Im gesamten Fiskaljahr 2024 stellte sich ein US-Haushalts-Defizit von 1,83 Billionen Dollar ein. Für dieses Fiskaljahr sind 1,9 Billionen Dollar erwartet. Das dürfte verfehlt werden. Selbst wenn in der zweiten Hälfte das Defizit gegenüber dem Vorjahreszeitraum (730 Milliarden Dollar) nicht steigen sollte, springt das Defizit im Fiskaljahr 2025 auf mehr als zwei Billionen Dollar. Das wären 28,5 Prozent gemessen am gesamten Haushalt, der sieben Billionen Dollar betragen soll. Gemessen am Bruttoinlandsprodukt der USA, das 2025 auf 30,3 Billionen Dollar geschätzt wird, stellte sich ein Defizit von 6,6 Prozent ein. Zum Vergleich: Die Maastricht-Kriterien für den Euro sahen aus Stabilitätsgründen einst Haushaltsdefizite von maximal drei Prozent vor. Deutschland hatte 2024 eine Defizitquote von 2,8 Prozent, Spanien ebenfalls. Die Schweiz verzeichnete ein Haushaltsminus gemessen am BIP von nur 0,1 Prozent. Die Trump-Regierung will sich mit ihrem Helfer Elon Musk bemühen, die Staatsausgaben zu drücken. Doch ob das gelingt, ist offen. Das von Musk ins Leben gerufene sogenannte Department of Government Efficiency (DOGE) listet angebliche Einsparungen von bisher 155 Milliarden Dollar auf. Ehemalige Mitarbeiter berichten dagegen, dass das DOGE selbst ein Musterbeispiel von Inkompetenz und Verschwendung sei. Trump wiederum versucht, die Einnahmeseite des Staatshaushalts über Zolleinnahmen zu erhöhen, und verspricht gleichzeitig weitreichende Steuersenkungen. Letzteres könnte die Wirtschaft ankurbeln und insgesamt zu Mehreinahmen führen. Doch das ist unsicher. Keinesfalls ausgeschlossen ist nach dem Stand der Dinge, dass das US-Haushaltsdefizit im zweiten Halbjahr wie schon in der ersten Fiskaljahreshälfte weiter steigen könnte.
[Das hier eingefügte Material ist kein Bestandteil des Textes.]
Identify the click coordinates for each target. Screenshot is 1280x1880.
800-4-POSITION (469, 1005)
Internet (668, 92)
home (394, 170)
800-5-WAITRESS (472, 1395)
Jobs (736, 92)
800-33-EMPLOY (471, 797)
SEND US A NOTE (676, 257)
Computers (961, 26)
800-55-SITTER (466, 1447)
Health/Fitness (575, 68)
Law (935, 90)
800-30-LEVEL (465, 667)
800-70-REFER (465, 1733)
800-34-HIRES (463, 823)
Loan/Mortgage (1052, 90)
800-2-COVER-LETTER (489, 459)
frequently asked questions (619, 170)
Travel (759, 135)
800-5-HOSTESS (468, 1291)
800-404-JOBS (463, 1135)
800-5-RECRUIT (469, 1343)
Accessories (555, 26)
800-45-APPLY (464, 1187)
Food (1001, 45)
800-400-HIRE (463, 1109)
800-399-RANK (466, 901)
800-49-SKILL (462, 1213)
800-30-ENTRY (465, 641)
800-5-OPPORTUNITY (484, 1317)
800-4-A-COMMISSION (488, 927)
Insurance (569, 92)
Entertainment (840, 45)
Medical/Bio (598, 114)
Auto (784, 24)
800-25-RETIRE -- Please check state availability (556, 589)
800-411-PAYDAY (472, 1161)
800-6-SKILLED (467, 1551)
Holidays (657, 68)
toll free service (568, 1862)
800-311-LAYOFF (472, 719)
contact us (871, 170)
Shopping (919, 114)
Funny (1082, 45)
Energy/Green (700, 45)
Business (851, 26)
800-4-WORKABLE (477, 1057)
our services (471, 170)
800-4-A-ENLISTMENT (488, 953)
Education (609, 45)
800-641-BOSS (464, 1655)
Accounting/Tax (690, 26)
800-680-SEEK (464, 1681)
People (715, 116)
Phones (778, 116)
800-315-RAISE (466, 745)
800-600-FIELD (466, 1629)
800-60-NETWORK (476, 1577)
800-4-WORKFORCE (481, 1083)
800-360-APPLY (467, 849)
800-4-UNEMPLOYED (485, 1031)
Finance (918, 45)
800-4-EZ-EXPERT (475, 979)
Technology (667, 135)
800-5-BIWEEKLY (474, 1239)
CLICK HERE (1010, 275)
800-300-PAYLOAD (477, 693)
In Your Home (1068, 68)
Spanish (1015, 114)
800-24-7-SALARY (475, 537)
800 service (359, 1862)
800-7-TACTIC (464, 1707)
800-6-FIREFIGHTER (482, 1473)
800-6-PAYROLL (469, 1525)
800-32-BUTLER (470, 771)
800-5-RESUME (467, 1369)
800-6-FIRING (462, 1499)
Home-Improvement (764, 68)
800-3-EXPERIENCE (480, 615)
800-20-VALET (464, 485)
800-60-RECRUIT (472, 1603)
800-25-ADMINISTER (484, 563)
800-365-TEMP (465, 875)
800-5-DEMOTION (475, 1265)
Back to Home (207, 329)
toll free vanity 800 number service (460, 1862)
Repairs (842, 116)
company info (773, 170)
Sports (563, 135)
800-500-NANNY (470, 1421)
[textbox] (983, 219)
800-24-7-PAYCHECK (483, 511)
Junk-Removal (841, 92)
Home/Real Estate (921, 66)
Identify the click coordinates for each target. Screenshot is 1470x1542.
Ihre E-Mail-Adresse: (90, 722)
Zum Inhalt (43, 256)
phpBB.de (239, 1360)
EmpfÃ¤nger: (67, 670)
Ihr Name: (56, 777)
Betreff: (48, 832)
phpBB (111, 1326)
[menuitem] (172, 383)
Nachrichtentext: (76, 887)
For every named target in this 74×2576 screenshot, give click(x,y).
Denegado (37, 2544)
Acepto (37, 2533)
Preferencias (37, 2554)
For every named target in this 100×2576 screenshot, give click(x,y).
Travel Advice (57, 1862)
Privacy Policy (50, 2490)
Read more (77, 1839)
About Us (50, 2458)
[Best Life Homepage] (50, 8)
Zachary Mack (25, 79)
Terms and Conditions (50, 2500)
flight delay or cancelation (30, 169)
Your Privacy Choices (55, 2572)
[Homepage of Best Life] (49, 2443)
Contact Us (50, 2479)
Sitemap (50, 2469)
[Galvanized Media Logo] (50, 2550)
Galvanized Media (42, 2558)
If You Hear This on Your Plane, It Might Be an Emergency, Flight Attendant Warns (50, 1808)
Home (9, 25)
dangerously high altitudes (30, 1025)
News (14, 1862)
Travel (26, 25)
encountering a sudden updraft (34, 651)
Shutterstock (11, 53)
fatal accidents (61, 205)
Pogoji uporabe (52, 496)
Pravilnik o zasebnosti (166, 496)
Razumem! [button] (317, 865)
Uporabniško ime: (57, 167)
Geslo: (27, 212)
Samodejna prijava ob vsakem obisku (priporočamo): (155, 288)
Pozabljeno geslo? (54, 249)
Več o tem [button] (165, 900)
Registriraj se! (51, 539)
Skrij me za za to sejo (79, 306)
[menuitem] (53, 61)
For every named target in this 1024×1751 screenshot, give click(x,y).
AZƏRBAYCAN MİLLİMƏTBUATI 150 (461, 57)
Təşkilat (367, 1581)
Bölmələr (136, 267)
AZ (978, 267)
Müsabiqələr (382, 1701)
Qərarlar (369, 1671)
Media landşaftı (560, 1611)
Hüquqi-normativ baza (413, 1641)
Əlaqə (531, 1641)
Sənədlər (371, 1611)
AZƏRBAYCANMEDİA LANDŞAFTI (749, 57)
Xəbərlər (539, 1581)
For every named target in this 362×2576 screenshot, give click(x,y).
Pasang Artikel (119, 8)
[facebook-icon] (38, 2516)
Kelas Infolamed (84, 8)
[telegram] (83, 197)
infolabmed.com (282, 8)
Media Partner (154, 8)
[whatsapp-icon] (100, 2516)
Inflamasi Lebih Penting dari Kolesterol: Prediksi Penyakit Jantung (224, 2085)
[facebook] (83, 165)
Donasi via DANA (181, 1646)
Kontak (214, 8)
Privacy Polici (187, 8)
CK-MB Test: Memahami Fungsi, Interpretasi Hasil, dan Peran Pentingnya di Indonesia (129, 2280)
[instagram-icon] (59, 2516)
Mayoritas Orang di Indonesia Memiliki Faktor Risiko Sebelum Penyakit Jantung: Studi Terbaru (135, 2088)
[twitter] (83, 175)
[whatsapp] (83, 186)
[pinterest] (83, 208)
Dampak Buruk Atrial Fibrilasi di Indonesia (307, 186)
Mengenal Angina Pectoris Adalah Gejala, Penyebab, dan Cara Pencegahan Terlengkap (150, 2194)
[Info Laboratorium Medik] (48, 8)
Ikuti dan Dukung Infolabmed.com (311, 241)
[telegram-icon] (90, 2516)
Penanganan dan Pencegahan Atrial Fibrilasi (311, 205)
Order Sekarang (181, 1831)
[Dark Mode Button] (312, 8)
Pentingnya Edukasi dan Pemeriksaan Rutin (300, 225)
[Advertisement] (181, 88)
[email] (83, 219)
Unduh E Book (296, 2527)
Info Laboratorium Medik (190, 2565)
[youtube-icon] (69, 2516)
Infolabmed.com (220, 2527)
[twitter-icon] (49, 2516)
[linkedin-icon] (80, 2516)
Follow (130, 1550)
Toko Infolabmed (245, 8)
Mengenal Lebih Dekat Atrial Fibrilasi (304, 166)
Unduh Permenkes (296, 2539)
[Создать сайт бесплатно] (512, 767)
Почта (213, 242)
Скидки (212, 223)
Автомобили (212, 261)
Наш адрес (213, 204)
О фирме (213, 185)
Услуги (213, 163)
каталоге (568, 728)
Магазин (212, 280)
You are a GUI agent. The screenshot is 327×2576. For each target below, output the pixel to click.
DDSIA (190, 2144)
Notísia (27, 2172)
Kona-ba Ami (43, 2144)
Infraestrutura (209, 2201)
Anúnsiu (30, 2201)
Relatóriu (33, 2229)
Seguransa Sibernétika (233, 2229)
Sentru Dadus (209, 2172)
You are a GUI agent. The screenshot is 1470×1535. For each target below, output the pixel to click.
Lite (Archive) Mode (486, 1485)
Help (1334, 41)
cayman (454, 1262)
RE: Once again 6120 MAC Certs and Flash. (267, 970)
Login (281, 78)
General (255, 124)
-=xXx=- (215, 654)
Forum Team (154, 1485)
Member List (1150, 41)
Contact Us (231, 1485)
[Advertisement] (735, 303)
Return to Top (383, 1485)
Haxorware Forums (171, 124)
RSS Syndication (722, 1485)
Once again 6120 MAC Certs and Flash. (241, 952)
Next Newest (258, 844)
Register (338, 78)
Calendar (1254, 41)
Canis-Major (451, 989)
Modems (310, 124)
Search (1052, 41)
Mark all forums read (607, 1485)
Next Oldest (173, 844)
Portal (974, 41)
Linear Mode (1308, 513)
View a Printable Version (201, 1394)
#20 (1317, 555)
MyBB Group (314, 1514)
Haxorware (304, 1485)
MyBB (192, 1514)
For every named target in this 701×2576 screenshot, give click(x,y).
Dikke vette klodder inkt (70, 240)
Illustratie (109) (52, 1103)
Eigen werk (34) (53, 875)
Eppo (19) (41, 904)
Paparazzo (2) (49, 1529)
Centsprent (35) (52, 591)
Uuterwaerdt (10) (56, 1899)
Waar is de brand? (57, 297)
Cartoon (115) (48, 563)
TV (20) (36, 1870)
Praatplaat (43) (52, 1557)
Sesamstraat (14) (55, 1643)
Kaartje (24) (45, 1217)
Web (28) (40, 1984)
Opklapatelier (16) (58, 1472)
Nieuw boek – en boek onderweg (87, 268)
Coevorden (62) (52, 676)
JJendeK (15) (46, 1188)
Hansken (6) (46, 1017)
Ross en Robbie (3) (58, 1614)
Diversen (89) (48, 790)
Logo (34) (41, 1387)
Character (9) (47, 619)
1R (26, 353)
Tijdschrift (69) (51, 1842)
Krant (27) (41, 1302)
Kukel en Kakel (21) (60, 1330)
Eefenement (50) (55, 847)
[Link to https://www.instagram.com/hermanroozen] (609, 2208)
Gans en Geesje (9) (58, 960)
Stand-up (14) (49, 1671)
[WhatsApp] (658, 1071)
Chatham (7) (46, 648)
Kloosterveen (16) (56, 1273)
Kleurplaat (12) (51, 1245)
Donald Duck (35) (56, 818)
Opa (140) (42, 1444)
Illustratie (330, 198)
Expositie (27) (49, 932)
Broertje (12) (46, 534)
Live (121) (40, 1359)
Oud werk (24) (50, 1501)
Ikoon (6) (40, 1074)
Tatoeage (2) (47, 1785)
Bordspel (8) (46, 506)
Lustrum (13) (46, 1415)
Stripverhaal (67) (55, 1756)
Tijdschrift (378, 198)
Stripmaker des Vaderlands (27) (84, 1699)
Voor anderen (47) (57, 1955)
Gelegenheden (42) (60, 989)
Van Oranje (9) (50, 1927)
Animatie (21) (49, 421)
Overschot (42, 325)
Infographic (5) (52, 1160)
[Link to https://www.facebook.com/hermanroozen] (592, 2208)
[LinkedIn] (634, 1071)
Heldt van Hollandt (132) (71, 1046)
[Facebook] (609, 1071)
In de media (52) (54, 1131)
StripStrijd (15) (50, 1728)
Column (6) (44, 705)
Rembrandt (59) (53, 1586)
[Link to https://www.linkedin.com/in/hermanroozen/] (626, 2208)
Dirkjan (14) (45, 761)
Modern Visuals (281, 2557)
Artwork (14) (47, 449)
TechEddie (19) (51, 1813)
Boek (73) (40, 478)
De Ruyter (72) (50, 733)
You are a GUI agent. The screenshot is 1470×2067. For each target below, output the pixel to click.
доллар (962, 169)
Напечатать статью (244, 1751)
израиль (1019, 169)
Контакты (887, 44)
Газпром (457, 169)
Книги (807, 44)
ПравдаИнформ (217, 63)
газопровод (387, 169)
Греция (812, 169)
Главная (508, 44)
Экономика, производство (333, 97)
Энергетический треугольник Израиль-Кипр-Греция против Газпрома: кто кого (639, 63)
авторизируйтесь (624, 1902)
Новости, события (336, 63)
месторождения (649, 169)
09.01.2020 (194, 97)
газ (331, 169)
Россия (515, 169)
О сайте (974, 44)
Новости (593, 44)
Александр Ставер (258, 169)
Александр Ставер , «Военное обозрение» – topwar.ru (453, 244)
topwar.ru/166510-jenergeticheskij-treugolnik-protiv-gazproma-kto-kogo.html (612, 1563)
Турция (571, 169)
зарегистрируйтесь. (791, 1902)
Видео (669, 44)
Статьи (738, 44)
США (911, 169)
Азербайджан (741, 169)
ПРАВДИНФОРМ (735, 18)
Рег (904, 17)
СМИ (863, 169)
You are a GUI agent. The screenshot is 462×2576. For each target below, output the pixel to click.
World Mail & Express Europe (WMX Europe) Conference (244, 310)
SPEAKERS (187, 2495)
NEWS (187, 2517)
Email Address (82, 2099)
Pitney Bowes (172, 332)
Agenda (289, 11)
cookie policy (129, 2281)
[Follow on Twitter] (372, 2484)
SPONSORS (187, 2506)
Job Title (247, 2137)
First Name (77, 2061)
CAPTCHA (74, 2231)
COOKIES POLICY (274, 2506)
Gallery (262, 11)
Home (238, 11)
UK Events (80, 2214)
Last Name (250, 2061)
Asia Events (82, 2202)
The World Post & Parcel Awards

Fällt das US-BIP geringer aus als erhofft, dann könnte sich gemessen am BIP schnell eine Haushaltslücke von um die acht Prozent einstellen – und die Zweifel am Dollar und der Schuldentragfähigkeit stiegen. In den kommenden beiden Fiskaljahren 2026 und 2027 erwarten die Primary Dealers im Median Haushaltsdefizite von 1,98 und 2,08 Billionen Dollar. OMB und CBO liegen darunter mit 1,60/1,54 Billionen Dollar (2026/2027) und 1,71/1,69 (2026/2027) Billionen Dollar an Defiziterwartungen. Inwieweit solche Projektionen eintreffen werden, ist ungewiss, wie auch das zukünftige Zinsniveau, das höher oder niedriger sein kann als aktuell.
Druck aufs Ausland?
Allerdings dürfte klar sein, dass ohne eine Haushaltskonsolidierung die Zinskosten wahrscheinlich nur mit fremder Hilfe, etwa über neuerliche massive Anleihe-Käufe der Federal Reserve, gedrückt werden können, oder wenigstens nicht weiter ausufern würden. Es sei denn, Pläne der Trump-Administration, das Ausland zu Zwangskäufen von lang laufenden US-Treasuries mit Nullkupon zu bewegen, liessen sich realisieren. Dies ist mithin als eine bestenfalls sehr vage Idee zu bezeichnen. Dieser sogenannte Mar-a-Lago-Plan sieht vor, dass ausländische Staaten ihre US-Staatsanleihen in unverzinste oder gering verzinste bis zu 100 Jahre lang laufende Papiere tauschen sollen. Die USA müssten – so die Idee – dann zukünftig weniger neue Papiere ausgeben, was die Dollar-Nachfrage und damit die US-Währung schwächen würde. Damit reduziert sich jedoch zunächst nur das notwendige Volumen der zu revolvierenden Anleihen. Die Nachfrage nach US-Staatsanleihen könnte sinken, wenn das Vertrauen in den Dollar im Zuge des Umtausches verloren geht. Dem Plan soll mit Zolldrohungen oder dem Entzug von militärischem Schutz Nachdruck verliehen werden, da freiwillig niemand einem Tausch zustimmen würde. Das Ausland hält laut US-Finanzministerium mit gut 8,5 Billionen Dollar rund 30 Prozent aller US-Staatspapiere. Offizielle Stellen, also Regierungen, Notenbanken oder regierungsnahe Einrichtungen halten davon gut 3,8 Billionen Dollar, darunter sind knapp zehn Prozent T-Bills, die von einem Umtausch nicht betroffen wären. In Japan liegt mit 1,1 Billionen Dollar das grösste Volumen an US-Staatanleihen, gefolgt von China (761 Milliarden) und dem Vereinigten Königreich, also Grossbritannien (740 Milliarden, Abbildung 6).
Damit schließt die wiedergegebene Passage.